ZITIERTER AUSZUG:
Profil zeigen? – 4 Gründe, die Führungskräfte davon abhalten, zu ihrer Meinung zu stehen
Martin Wehrle schreibt in einem vor kurzem veröffentlichtem Artikel „Warum hat mein Chef keine Haltung“ auf „Zeit Online“, dass Topmanager sagen, sie wünschen sich von den Mitarbeitern auf mittleren Führungseben mehr Widerspruch und eigene Meinungen. Es fehle in Deutschland an Führungskräften, die Überzeugungen haben und dafür bei ihren Chefs einstehen.
Warum ist es so schwierig, Mitarbeiter zu finden, die dazu bereit sind, direkt zu sein und zu ihrer eigenen Meinung zu stehen? Es gibt 4 Gründe, die Führungskräfte davon abhalten, gegenüber Vorgesetzten ihre eigene Meinung zu sagen.
- Der Chef hört nicht zu.
Ein Grund kann der „Manager im Elfenbeinturm“, wie ein Artikel auf wiwo.de diejenigen Chefs bezeichnet, die Ihre Macht ausnutzen. Es sind Menschen wie Thomas Middelhoff, der auf „FAZ online“ als Extrembeispiel für Manager genannt wird, die geblendet vom Glauben an die eigene Genialität meinen unfehlbar zu sein. Diese Manager sind so von sich selbst überzeugt, dass sie nicht mehr zuhören. Mit einem solchen Chef würde man wohl ein sehr hohes Risiko eingehen, wenn man gegen die Ansichten des Vorgesetzten seine Meinung vertritt. Und weil es keiner gewagt hat, konnten sie dann auch in ihren „Elfenbeinturm“ aufsteigen. Denn wer will schon seinen Job riskieren, nicht wahr? Vor der Frage stand ich auch einmal, als ich in einer Führungsposition war, in der ich gravierende Missstände aufzeigen musste. Mit Unterstützung eines Kollegen habe ich dann die Alarmglocken beim Vorstand geläutet, was schwerwiegende Konsequenzen für den CEO und auch andere hatte. Es hat mich moralisch sehr gestärkt, für meine Wahrnehmung einzustehen und Verantwortung für die ganze Situation zu übernehmen.

AUFGABENSTELLUNG:
Gib aus dem Text über Führungskräfte, die nicht zu ihrer Meinung stehen, den Abschnitt von „Warum ist es“ bis einschließlich „Meinung zu sagen.“ wortgetreu aus.

VORLIEGENDE EINTRÄGE:
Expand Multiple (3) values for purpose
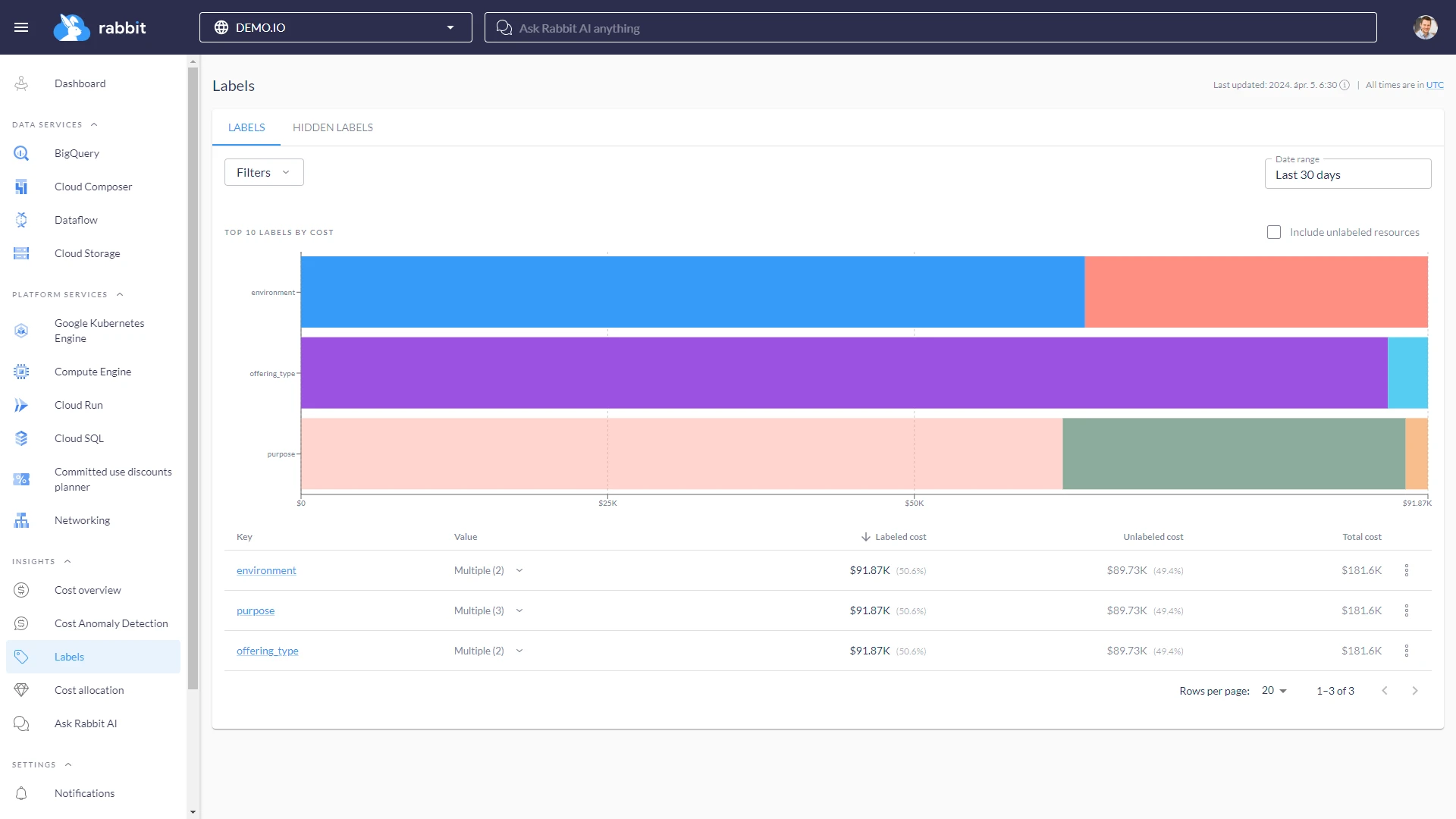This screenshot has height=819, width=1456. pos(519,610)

==

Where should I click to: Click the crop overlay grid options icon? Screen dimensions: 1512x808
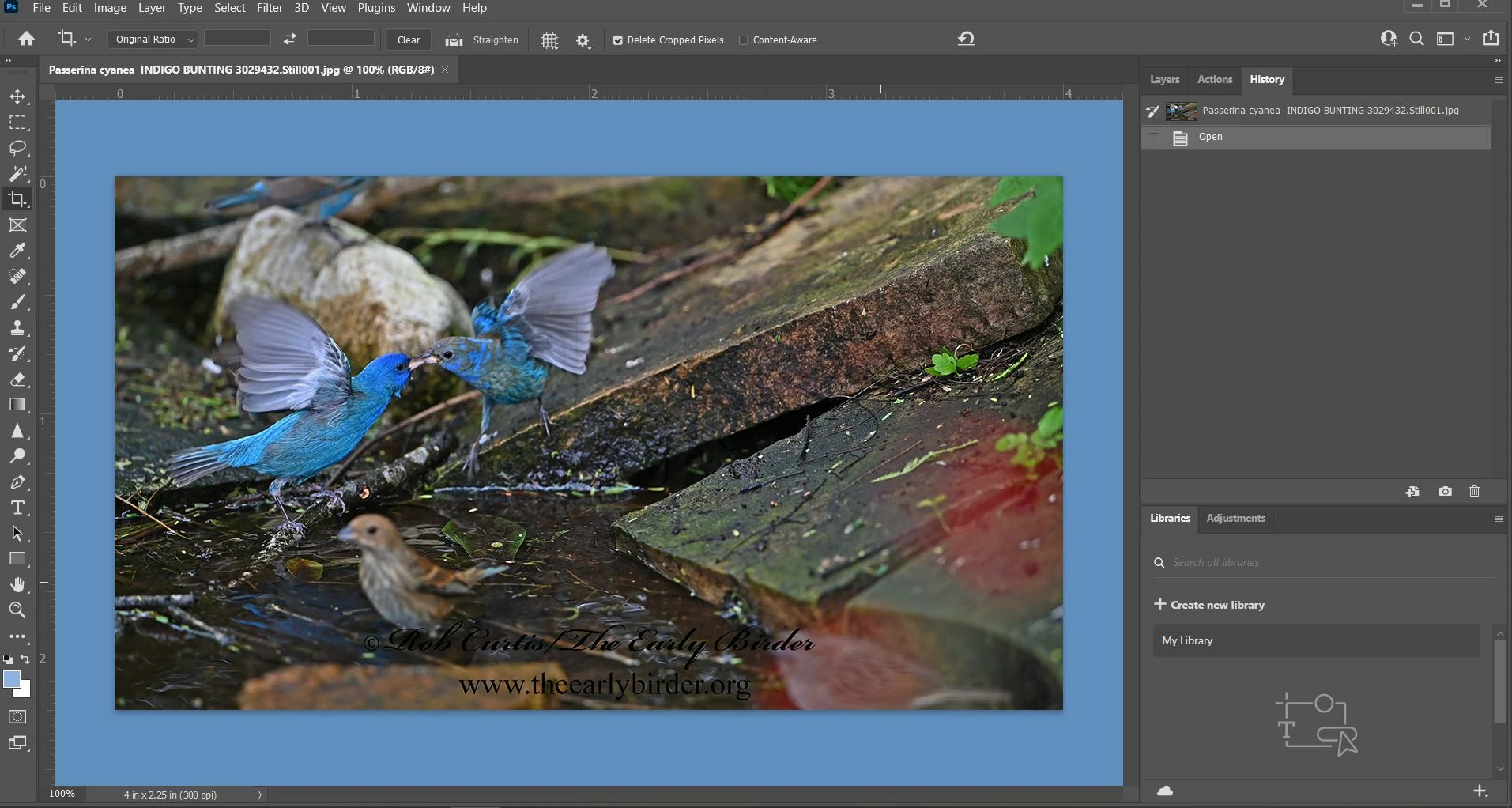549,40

ANTWORT:
Warum ist es so schwierig, Mitarbeiter zu finden, die dazu bereit sind, direkt zu sein und zu ihrer eigenen Meinung zu stehen? Es gibt 4 Gründe, die Führungskräfte davon abhalten, gegenüber Vorgesetzten ihre eigene Meinung zu sagen.